Vermutlich hat Wolfgang Schäuble als einer der wenigen in der Koalition Köhlers Worte mit Genugtuung aufgenommen. Der Finanzminister ist zurück an seinem Schreibtisch in der Berliner Wilhelmstraße. Seine Ärzte wollten ihn länger im Krankenhaus behalten, nachdem sie dem Querschnittsgelähmten ein Implantat ersetzt hatten. Aber die vergangenen Tage waren politisch einfach zu ernst für den Minister. Im Bundestag wurde ein Schuldenrekord verabschiedet, und Schäuble wollte zurück. Seine Leistung wird am Schuldenabbau gemessen. Über die Steuerreform will er im Moment nicht reden. Stattdessen kommt er aus dem Staunen nicht mehr heraus: Die Ministerkollegen denken nicht ans Sparen. Via "Bild am Sonntag" las er ihnen die Leviten. "Die Etatwünsche der Kolleginnen und Kollegen tragen - zurückhaltend formuliert - dem Ernst der Lage noch nicht in vollem Umfang Rechnung", sagte der CDU-Politiker noch höflich. Dann wurde er deutlich: Er werde "in dieser Woche im Kabinett in aller Klarheit daran erinnern, dass die Einhaltung von Stabilitätspakt und Grundgesetz eine Aufgabe der ganzen Regierung zum Besten unseres Volkes ist".
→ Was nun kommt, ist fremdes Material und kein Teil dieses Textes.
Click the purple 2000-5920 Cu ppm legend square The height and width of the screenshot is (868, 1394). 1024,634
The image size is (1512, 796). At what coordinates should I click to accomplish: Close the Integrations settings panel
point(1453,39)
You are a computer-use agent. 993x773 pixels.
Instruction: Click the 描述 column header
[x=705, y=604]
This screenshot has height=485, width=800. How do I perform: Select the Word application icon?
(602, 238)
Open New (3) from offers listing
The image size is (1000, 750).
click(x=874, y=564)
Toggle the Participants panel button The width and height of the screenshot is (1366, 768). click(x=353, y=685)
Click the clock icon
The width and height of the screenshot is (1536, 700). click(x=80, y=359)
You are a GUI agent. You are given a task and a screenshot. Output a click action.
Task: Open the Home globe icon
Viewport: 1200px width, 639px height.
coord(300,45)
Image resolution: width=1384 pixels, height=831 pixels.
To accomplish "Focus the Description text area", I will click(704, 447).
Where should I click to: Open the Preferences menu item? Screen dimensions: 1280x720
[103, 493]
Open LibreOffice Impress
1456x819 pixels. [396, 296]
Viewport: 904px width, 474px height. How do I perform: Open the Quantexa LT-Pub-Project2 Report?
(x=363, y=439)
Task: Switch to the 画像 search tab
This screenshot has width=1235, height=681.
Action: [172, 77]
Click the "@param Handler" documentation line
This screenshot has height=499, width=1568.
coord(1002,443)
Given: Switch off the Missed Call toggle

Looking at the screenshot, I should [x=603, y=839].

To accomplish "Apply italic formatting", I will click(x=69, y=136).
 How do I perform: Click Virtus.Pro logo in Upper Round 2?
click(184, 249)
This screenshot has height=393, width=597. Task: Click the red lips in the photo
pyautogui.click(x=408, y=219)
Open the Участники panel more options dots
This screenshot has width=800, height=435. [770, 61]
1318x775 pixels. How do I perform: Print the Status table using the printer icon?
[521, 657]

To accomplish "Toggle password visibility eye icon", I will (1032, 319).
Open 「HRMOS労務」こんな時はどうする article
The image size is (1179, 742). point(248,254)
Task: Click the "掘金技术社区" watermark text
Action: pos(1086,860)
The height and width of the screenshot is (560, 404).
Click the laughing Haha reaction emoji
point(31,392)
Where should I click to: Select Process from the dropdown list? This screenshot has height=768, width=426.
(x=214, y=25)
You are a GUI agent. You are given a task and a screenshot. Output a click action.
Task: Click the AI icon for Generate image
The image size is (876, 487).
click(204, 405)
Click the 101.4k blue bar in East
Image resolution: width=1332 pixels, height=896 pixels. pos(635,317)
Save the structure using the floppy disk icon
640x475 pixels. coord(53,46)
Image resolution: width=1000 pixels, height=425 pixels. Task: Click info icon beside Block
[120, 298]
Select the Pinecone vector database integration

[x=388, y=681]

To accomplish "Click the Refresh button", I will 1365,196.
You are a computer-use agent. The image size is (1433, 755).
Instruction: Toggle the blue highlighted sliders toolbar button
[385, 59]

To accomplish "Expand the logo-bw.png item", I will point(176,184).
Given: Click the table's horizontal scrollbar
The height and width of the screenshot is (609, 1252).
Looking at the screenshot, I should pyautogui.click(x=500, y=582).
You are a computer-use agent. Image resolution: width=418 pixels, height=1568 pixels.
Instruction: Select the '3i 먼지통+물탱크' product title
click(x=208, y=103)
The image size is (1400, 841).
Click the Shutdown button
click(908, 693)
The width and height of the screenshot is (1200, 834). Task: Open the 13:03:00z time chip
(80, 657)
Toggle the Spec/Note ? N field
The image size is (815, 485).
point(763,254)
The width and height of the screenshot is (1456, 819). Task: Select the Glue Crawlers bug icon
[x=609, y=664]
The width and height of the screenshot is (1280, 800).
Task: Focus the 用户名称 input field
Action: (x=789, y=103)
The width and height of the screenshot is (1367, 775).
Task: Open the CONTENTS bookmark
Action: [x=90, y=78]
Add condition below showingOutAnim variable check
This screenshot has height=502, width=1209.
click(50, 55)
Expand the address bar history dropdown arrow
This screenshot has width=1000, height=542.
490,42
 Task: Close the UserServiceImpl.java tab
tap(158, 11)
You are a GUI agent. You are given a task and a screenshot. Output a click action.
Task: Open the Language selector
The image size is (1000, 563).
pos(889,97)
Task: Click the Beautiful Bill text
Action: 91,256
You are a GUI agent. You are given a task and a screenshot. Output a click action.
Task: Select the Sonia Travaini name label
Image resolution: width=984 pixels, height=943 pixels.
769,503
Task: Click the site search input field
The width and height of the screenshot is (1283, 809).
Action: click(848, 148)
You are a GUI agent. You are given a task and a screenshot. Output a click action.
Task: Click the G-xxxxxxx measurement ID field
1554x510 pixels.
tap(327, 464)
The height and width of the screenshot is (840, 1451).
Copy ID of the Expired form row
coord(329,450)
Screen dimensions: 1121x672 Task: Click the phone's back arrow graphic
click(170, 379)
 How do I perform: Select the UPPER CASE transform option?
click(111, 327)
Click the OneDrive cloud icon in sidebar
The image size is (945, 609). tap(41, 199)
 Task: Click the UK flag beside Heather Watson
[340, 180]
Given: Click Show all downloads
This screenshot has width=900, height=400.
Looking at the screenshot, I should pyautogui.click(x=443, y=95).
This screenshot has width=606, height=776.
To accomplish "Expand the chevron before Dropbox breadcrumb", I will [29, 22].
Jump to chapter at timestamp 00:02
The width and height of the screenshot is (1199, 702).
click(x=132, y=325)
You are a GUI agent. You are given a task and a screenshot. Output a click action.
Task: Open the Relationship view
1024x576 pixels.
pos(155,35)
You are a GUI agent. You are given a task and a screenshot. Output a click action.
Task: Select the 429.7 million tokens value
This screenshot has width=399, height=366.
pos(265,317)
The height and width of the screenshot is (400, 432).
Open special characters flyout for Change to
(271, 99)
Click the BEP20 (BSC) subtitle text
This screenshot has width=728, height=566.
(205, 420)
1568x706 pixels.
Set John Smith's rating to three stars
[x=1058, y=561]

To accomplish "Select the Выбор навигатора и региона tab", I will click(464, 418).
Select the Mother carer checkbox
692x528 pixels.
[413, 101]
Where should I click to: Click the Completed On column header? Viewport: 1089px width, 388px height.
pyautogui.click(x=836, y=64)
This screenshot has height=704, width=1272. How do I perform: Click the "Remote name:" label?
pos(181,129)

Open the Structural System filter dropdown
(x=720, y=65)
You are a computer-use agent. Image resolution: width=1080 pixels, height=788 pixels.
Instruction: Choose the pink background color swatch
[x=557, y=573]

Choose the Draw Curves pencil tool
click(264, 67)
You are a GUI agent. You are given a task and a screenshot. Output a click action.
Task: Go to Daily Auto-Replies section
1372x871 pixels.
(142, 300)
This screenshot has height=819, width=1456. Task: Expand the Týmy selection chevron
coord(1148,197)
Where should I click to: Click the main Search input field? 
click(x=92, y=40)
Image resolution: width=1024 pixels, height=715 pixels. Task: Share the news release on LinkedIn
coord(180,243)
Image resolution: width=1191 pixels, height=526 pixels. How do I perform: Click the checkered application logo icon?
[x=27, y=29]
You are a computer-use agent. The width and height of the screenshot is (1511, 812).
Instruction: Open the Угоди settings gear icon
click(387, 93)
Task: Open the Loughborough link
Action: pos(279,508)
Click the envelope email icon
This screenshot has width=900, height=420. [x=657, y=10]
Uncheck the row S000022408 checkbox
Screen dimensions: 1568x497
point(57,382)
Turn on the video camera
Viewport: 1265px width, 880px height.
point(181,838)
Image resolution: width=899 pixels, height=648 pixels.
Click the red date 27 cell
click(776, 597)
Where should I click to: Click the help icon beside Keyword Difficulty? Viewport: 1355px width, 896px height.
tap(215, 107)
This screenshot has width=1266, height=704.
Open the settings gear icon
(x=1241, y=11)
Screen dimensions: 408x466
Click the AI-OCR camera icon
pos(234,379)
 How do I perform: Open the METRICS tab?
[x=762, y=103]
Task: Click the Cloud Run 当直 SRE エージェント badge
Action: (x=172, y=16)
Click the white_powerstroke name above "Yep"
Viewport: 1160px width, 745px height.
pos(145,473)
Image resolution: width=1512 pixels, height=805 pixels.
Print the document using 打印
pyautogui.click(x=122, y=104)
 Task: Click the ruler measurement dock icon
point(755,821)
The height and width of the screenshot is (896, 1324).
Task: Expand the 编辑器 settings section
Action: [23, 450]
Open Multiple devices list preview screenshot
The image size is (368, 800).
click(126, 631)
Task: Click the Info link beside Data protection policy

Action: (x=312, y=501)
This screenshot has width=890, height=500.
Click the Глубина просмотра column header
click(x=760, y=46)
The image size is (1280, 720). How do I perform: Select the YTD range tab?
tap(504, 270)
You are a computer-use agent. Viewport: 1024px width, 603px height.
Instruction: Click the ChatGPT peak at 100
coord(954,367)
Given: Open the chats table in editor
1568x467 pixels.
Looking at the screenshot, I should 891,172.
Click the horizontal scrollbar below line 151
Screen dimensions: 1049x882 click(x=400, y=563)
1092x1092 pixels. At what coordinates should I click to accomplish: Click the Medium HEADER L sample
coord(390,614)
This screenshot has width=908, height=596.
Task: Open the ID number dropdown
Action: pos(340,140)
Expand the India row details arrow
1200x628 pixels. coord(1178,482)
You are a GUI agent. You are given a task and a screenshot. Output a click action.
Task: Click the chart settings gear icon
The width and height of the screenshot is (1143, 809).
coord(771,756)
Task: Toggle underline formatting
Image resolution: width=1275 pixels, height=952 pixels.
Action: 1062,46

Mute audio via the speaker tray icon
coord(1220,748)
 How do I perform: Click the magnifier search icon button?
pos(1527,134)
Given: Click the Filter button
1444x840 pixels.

Stuttgart, Villa Reitzenstein

Was den Sparwillen angeht, weiß Schäuble die meisten Länderchefs an seiner Seite. Nur ein besonders wichtiger in der Riege der CDU-Ministerpräsidenten hatte sich bisher zurückgehalten. Nun hat auch der neue baden-württembergische Regierungschef Stefan Mappus von seinem Dienstsitz, der Villa Reitzenstein, eine klare Botschaft gegen weitere Steuersenkungen gen Berlin geschickt: Er sagte der "Bild"-Zeitung: "Nach heutigem Stand sehe ich keinen Spielraum, um die Steuern schon 2011 weiter zu senken." Auch Saarlands Ministerpräsident Peter Müller (CDU) will sich wehren: "Ich sehe für Steuererleichterungen null Spielraum", sagte er dem "Focus". Inzwischen können sich beide auf die Mehrheit der Deutschen berufen. In einer Umfrage des Instituts Demoskopie Allensbach sagten 52 Prozent der Befragten, der Kampf gegen die Staatsverschuldung sei wichtiger als Steuersenkungen. Nur 29 Prozent fanden Steuersenkungen wichtiger.